Brief 1: Please copy the records word for word, starting at the beginning of the records and ending at the line that contains "pace-stat: Pace: 5:18", with that line included.

┌─ Text passage

BRIEF DESCRIPTION OF THE DRAWINGS

[0036] FIG. 1 is a diagrammatic side elevational view of an arrangement of transport belt systems, individual transport belts of different transport systems being assigned to a common tensioning unit;

[0037] FIG. 2 is an enlarged fragmentary view of FIG. 1, showing the tensioning unit with a compensation plane extending at least approximately horizontally;

[0038] FIG. 3 is a diagrammatic side elevational view of the tensioning unit thereof to a holding element;

[0039] FIG. 4 is a reduced bottom, side and end perspective view of FIG. 3, showing a number of tensioning units fixed horizontally adjacent one another to a holding element;

[0040] FIG. 5 is a reduced fragmentary bottom plan view of FIG. 4, showing a twin tensioning unit fixed to a holding element subdivided in horizontal direction;

[0041] FIG. 5.1 is a diagrammatic side elevational view of the twin tensioning unit fixed to the holding element;

[0042] FIG. 5.2 is a cross-sectional view of FIG. 5.1; and

[0043] FIG. 6 is another bottom, side and end perspective view of a plurality of tensioning units which are mounted on a holding element and, respectively, provided with a longitudinal guide.

DESCRIPTION OF THE PREFERRED EMBODIMENTS

[0044] Referring now to the figures of the drawings and first, particularly, to FIG. 1 thereof, there is shown therein a configuration of transport belt systems. Individual transport belts of different transport belt systems of the configuration can be acted upon via a common tensioning unit.

[0045] Illustrated in an upper section of FIG. 1 are transport belt systems 1 and 2, within which a transport belt 3 and a further transport belt 4 are accommodated. The transport belt 3 and the further transport belt 4 run around deflection rollers 5 of a first diameter which are provided in each of the transport belt systems 1 and 2. Underneath the transport belt systems 1 and 2, a first transport belt system 6 and a further, second transport belt system 8 are illustrated. The first and the second transport belt systems 6 and 8, respectively, comprise a large number of individual transport belts arranged beside one another, of which, in the embodiment according to FIG. 1, a first individual transport belt is identified by reference character 6.1 and, in the second transport belt system 8, a second individual transport belt is identified by the reference character 8.1. Perpendicularly to the plane of the drawing of FIG. 1 and not illustrated therein, the first transport belt system 6 and the second transport belt system 8 comprise further individual transport belts which run at a short distance from one another around deflection rollers 7. By the arrangement of a plurality of individual transport belts perpendicularly to the plane of the drawing, a transport plane for flat copies is formed in the first transport belt system 6 and in the second transport belt system 8, respectively. Flat copies, for example, single-page or multi-page folded products, are conveyed in these transport planes in overlapped, i.e., imbricated, or in sequential order. In this way, the first transport belt system 6 cooperates with the transport belt system 1 arranged thereabove, the transport belt 3 and the individual transport belts of the first transport belt system 6 running through a common conveying section, wherein flat copies not illustrated here are gripped on the upper and lower sides thereof by the transport belts of the transport belt system 1 and of the first transport belt system 6, respectively. In an analogous manner, flat copies likewise gripped on the upper and lower sides thereof are conveyed between the transport belt system 2 and the second transport belt system 8 during the conveying section wherein the individual transport belts of these transport belt systems run parallel to one another.

└─

Brief 2: Write the next part of the patent passage on transport belt systems and their tensioning unit, picking up after its last sentence.

┌─ Provided data

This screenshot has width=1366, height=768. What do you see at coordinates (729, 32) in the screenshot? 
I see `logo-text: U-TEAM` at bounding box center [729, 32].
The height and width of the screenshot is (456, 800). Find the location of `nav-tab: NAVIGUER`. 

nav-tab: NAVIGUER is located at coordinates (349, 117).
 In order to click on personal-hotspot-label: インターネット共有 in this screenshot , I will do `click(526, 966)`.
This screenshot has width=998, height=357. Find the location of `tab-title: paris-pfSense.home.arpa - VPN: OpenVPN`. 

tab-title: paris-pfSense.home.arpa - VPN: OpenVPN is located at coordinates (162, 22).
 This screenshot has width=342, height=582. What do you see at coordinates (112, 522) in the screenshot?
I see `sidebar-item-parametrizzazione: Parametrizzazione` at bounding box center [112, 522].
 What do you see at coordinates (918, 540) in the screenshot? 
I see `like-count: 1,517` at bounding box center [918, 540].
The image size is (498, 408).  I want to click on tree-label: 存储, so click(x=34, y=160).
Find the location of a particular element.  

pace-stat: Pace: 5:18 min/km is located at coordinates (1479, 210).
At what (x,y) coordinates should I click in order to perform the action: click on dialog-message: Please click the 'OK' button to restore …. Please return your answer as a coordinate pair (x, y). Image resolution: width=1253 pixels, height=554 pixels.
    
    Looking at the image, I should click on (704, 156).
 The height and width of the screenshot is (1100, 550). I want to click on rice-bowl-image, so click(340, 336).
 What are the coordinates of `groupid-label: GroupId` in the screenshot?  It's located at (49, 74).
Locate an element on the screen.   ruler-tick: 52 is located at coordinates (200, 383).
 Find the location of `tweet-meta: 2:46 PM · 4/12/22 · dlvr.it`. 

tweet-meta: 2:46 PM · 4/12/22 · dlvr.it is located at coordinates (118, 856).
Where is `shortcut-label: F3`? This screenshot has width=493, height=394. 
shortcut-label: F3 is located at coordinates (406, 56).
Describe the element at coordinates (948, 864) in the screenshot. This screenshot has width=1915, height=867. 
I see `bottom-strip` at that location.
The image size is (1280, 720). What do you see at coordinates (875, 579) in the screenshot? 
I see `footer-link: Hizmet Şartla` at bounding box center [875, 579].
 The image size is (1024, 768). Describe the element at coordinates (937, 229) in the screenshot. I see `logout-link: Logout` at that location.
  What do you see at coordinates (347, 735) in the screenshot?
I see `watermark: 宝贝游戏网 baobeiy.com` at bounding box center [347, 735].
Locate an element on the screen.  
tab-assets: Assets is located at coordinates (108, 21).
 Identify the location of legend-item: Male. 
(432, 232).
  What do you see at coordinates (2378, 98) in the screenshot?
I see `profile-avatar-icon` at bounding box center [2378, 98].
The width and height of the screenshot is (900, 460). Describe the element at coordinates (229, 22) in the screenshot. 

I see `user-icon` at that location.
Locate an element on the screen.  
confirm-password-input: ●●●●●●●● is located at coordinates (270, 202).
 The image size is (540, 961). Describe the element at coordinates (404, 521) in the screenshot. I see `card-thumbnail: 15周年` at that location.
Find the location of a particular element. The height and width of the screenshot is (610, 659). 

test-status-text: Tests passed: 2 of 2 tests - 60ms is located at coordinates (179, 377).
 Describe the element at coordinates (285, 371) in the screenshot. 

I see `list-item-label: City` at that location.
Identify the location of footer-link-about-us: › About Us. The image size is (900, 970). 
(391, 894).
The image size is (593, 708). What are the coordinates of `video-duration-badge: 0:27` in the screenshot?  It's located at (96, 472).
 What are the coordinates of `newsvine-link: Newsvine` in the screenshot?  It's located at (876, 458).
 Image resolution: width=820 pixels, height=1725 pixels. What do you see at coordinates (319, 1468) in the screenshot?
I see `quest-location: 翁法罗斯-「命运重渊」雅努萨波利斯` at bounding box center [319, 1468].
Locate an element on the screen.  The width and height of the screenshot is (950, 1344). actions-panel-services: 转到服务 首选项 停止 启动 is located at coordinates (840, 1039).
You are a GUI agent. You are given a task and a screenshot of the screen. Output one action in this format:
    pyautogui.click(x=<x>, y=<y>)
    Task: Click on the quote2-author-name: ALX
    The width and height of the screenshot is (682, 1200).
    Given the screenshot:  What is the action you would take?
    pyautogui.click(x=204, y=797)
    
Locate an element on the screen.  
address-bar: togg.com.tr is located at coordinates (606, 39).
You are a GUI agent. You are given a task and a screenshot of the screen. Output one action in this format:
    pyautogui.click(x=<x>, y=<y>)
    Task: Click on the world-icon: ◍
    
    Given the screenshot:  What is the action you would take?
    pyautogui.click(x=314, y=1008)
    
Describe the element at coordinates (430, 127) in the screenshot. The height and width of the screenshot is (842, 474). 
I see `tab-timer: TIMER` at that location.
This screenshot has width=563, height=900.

└─

Answer space 1:
This screenshot has width=1366, height=768. What do you see at coordinates (729, 32) in the screenshot? 
I see `logo-text: U-TEAM` at bounding box center [729, 32].
The height and width of the screenshot is (456, 800). Find the location of `nav-tab: NAVIGUER`. 

nav-tab: NAVIGUER is located at coordinates (349, 117).
 In order to click on personal-hotspot-label: インターネット共有 in this screenshot , I will do `click(526, 966)`.
This screenshot has width=998, height=357. Find the location of `tab-title: paris-pfSense.home.arpa - VPN: OpenVPN`. 

tab-title: paris-pfSense.home.arpa - VPN: OpenVPN is located at coordinates (162, 22).
 This screenshot has width=342, height=582. What do you see at coordinates (112, 522) in the screenshot?
I see `sidebar-item-parametrizzazione: Parametrizzazione` at bounding box center [112, 522].
 What do you see at coordinates (918, 540) in the screenshot? 
I see `like-count: 1,517` at bounding box center [918, 540].
The image size is (498, 408).  I want to click on tree-label: 存储, so click(x=34, y=160).
Find the location of a particular element.  

pace-stat: Pace: 5:18 min/km is located at coordinates (1479, 210).

Answer space 2:
[0046] The individual transport belts 6.1 and 8.1, respectively, singled out, by way of example, in FIG. 1, run around deflection elements 7, which are preferably formed as rollers. One of the deflection rollers 7, respectively, accommodated in the first transport belt system 6 and in the second transport belt system 8, respectively, is driven and impresses the conveying speed upon the individual transport belts of the first transport belt system 6 and of the second transport belt system 8, respectively, the conveying speed depending upon the conveying speed of the flat copies to be processed in a copy-processing machine.

[0047] FIG. 1 reveals that the first individual transport belt 6.1 of the first transport belt system 6, and the first individual transport belt 8.1 of the second transport belt system 8 are acted upon via a tensioning unit 9 which is common thereto. The tensioning unit 9 comprises an actuating cylinder 10, which can be acted upon via a connection, identified by reference numeral 13, for a pressure medium. In the actuating cylinder 10, there is displaceably accommodated a piston rod 11, at the end of which a second tensioning element 15 is fitted. The second tensioning element 15, constructed, in general, as a tensioning roller having webs surrounding the latter laterally and being rotatable on the piston rod 11, is located in a first position 15.1 in the view of FIG. 1. Furthermore, the tensioning unit 1 has a first tensioning element 14 which, in the view according to FIG. 1, is located in a first position 14.1. The first individual transport belt 6.1 of the first transport belt system 6 is acted upon via the first tensioning element 14 of the tensioning unit 9, while at the same time, by the second tensioning element 15 fitted to the extensible piston rod 11, the first individual transport belt 8.1 of the second transport belt system 8 is acted upon. The tensioning unit 9 thus acts simultaneously upon pairs of individual transport belts 6.1 and 8.1, respectively, of mutually different transport belt systems 6 and 8.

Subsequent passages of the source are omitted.